**EXERCISE DESCRIPTION:** Gather every line in the rows below that contains the string "Task".

**SOURCE MATERIAL:**
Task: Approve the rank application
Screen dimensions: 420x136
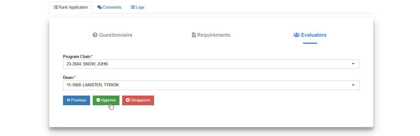Action: (x=106, y=100)
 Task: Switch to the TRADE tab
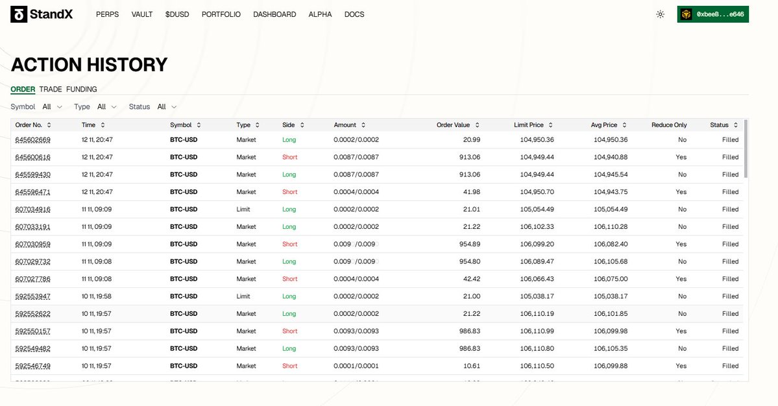(51, 89)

**THE OUTPUT:**
Task: Approve the rank application
 Task: Switch to the TRADE tab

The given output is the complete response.